Passage START
Healthcare is both a female-dominated profession and an industry that faces severe challenges. Healthcare workers of all genders feel a crisis of stress, burnout and other mental health problems – pressures that only add to the difficulty and danger of taking care of patients during a deadly pandemic. 

And those pressures continue unabated, even as we moved away from the pandemic. Virtually all Canadian healthcare workers reported feeling more stressed at work in recent years and nearly half of health care workers said that their mental health was worse than before the pandemic. The Canadian Nurses Association (CNA) recognizes that work-related stress and mental health are pushing nurses to a breaking point. This emotional intensity is compounded by women’s primary role in household labour and childcare as continuous caregivers, which has only increased during the pandemic. 

It adds up to a perfect storm for female healthcare-sector employees, and many of them are looking for alternatives that offer ways of cultivating better wellness and work-life balance. 

Facing stress at work and work at home

With their work lives feeling increasingly unsustainable, nearly one in four healthcare workers said in 2022 that  they plan to quit within the next three years – including half of nurses. Nurses also report greater impacts of stressors than physicians, identifying “worry about the health of family” as the top stressor, followed by “work-life balance.”

It's no wonder that nurses see family health and work-life balance as top issues, considering that Canadian women remain responsible for the lion’s share of responsibilities at home. Wellbeing and work-life balance are two of the main concerns uncovered by Indeed’s latest report on the future of Canadian women in the workplace

“Women still bear the brunt of unpaid household labour,” as Calgary Journal puts it. Canadian women did more than half of the housework in 2019, and COVID-19 only increased the demands on them as at-home children needed tending, as greater cleanliness and healthcare tasks were required. Such tasks fell very disproportionately to women, a trend that researchers have called “the extreme gendering of COVID−19.”

Pile a stressful work life on top of their families’ needs, and women in healthcare are looking for alternatives. In a recent commissioned global research on job seekers, Indeed found that four in ten Canadian employees in healthcare are interested in finding a less demanding role.* And nurses are the most likely among healthcare workers to plan to leave their jobs in the next three years.

Leveraging a changing work landscape

Many healthcare workers looking to change jobs object to the long hours and difficult working conditions in healthcare settings. Half are also looking for higher salaries, and almost a third are focused on better benefits, including paid vacation, remote work and training.* Considering that women make up the majority of healthcare employees as well as a large majority of those healthcare employees who want different work, it’s safe to say that women in healthcare are making their voices heard in the demands for safer, better-paid, more supported and more flexible work.
Passage END
Raw data START
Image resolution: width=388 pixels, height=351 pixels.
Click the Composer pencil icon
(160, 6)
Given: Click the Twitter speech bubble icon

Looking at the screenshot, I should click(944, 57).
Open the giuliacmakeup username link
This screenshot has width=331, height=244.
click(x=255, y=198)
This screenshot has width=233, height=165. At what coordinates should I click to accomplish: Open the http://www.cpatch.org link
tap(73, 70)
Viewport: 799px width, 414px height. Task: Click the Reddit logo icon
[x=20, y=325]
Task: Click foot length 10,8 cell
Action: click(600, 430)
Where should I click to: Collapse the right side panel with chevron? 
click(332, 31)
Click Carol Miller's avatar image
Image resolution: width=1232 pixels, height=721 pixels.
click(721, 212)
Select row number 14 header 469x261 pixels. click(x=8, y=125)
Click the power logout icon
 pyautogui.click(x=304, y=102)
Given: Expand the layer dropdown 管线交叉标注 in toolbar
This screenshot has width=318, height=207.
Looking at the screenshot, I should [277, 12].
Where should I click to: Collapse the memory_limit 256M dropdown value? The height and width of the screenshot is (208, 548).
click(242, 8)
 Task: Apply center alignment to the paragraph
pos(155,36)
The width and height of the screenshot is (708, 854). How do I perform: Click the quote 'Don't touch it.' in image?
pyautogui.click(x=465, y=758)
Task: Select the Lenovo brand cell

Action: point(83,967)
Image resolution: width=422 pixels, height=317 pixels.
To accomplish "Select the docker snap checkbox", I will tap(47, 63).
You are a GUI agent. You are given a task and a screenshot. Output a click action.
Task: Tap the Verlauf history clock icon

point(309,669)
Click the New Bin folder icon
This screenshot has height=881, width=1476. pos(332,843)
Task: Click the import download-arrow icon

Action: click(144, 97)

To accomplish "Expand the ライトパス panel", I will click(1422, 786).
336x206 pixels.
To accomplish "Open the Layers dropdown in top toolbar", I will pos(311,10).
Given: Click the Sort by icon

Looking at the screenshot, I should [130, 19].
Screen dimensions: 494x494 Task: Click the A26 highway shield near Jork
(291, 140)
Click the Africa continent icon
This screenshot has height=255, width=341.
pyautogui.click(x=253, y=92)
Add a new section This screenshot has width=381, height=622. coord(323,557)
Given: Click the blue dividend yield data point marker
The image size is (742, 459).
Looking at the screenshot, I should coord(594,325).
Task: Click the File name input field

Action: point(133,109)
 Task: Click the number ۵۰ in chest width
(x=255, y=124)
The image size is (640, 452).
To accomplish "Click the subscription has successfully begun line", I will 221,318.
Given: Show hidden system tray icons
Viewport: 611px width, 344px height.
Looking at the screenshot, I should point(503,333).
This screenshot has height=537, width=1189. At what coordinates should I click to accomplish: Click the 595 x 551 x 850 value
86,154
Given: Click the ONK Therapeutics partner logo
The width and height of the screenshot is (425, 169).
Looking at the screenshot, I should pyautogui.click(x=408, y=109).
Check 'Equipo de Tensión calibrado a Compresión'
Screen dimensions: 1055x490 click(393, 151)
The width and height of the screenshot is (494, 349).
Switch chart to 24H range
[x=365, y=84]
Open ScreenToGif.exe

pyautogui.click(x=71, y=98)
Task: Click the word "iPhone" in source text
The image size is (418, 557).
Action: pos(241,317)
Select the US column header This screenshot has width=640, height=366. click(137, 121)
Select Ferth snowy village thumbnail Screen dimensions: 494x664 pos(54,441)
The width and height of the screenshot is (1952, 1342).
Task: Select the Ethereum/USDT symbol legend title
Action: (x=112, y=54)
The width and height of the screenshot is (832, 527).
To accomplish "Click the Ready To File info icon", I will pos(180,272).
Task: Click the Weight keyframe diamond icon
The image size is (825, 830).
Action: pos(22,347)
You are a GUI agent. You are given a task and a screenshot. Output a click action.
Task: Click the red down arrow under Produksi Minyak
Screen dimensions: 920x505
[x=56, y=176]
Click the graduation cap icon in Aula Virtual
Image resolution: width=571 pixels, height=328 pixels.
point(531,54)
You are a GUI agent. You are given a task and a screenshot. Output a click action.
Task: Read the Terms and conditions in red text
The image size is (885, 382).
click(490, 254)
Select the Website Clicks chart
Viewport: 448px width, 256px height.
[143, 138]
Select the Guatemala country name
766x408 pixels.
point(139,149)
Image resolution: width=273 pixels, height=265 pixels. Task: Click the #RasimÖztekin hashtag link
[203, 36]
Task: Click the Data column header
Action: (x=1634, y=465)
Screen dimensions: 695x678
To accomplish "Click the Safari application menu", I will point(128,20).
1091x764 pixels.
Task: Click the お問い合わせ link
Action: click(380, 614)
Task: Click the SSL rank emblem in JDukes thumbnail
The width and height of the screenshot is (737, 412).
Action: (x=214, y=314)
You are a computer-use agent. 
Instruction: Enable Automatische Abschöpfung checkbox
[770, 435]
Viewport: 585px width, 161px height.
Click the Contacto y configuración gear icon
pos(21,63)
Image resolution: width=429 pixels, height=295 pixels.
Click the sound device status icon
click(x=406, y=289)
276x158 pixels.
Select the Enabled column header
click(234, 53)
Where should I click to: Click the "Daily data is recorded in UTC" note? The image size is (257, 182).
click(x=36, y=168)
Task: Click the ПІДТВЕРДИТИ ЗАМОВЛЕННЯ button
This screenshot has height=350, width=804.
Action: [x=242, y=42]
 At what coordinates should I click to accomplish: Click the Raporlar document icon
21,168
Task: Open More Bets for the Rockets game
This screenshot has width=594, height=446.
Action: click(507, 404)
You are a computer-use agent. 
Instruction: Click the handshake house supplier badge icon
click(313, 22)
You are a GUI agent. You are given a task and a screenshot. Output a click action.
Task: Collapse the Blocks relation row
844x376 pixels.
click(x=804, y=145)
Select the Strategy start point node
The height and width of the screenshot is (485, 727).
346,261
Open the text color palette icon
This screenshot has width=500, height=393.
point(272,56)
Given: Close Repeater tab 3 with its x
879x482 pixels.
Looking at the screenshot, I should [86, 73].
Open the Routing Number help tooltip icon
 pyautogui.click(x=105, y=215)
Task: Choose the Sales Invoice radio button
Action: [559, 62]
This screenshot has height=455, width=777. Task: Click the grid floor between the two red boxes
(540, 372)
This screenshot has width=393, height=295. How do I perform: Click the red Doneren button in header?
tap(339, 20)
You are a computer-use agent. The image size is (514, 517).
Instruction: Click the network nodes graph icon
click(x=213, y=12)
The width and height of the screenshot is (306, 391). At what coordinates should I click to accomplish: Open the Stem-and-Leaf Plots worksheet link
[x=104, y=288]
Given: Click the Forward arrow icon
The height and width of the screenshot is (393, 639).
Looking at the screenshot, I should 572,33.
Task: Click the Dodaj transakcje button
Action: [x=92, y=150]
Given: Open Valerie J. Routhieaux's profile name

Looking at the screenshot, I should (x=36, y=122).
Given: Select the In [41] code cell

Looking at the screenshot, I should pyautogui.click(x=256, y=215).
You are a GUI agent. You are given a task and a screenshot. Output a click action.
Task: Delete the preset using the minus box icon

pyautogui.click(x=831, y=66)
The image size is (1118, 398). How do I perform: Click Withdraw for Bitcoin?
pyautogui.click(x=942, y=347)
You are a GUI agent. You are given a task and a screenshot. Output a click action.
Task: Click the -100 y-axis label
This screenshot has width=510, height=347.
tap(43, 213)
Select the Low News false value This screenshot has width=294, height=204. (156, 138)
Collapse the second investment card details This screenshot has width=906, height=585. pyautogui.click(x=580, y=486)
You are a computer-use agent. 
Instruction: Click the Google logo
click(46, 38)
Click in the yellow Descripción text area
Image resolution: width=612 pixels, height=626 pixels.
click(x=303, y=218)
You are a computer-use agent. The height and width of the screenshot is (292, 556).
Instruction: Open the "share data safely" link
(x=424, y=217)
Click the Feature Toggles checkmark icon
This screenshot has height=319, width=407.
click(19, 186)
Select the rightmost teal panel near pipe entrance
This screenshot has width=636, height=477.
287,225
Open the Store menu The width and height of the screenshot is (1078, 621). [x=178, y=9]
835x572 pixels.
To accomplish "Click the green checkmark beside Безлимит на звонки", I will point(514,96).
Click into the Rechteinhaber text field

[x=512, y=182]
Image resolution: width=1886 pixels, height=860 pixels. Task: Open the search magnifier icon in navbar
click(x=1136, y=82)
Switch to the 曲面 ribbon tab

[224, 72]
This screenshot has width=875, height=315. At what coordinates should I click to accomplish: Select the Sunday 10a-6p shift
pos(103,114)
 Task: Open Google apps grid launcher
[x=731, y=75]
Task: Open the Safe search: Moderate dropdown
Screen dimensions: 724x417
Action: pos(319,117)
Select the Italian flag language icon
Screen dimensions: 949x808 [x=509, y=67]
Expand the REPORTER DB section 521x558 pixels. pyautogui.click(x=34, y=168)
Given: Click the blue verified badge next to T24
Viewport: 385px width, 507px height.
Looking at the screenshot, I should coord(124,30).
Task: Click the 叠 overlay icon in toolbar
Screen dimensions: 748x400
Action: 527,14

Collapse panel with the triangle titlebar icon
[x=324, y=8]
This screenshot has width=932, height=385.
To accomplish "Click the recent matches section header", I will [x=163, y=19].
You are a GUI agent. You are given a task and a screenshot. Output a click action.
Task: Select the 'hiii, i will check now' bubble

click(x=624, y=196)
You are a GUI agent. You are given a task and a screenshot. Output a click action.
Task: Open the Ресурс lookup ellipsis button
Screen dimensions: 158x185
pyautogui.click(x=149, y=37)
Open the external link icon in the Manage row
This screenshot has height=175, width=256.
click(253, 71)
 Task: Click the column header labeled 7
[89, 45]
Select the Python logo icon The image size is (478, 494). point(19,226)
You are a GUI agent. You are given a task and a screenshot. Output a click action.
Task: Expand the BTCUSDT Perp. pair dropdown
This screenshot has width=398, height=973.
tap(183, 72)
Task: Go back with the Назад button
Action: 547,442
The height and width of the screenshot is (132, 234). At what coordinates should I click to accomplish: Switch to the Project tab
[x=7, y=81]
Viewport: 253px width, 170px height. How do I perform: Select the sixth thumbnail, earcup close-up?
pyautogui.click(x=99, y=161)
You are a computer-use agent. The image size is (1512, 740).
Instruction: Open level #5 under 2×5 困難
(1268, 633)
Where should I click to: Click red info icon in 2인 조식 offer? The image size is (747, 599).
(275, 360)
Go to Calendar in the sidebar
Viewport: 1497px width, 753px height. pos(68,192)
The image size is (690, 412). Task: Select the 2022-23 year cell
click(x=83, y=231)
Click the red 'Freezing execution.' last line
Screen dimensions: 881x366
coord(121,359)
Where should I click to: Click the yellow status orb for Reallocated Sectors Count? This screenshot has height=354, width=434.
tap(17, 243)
Raw data END
**Instructions to follow:** Please state what nurses named as their top stressor in the passage on healthcare workers.

**Your solution:** Worry about the health of family.